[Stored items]
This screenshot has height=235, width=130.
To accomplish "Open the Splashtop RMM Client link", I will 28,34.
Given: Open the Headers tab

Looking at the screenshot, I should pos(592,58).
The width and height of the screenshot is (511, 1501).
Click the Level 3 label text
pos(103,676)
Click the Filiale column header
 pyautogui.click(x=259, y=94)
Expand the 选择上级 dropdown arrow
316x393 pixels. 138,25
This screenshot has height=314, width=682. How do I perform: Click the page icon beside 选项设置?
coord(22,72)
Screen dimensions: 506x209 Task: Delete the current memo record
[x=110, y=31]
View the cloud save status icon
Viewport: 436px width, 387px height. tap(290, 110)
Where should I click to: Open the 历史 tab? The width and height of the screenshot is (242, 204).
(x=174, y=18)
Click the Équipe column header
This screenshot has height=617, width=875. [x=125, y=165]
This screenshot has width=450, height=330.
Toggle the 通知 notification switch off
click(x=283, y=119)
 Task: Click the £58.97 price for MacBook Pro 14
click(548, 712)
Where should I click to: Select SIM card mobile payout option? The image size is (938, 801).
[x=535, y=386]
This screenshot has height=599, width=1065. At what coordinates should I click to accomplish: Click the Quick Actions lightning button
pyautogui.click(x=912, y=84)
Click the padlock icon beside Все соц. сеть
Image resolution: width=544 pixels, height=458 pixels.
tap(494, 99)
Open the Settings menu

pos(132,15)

Problem details: Starting at the line that holds "Where should I click to: Open", retype each line exactly through the end of the entries, both ends included.

Reply:
Where should I click to: Open the 历史 tab? The width and height of the screenshot is (242, 204).
(x=174, y=18)
Click the Équipe column header
This screenshot has height=617, width=875. [x=125, y=165]
This screenshot has width=450, height=330.
Toggle the 通知 notification switch off
click(x=283, y=119)
 Task: Click the £58.97 price for MacBook Pro 14
click(548, 712)
Where should I click to: Select SIM card mobile payout option? The image size is (938, 801).
[x=535, y=386]
This screenshot has height=599, width=1065. At what coordinates should I click to accomplish: Click the Quick Actions lightning button
pyautogui.click(x=912, y=84)
Click the padlock icon beside Все соц. сеть
Image resolution: width=544 pixels, height=458 pixels.
tap(494, 99)
Open the Settings menu

pos(132,15)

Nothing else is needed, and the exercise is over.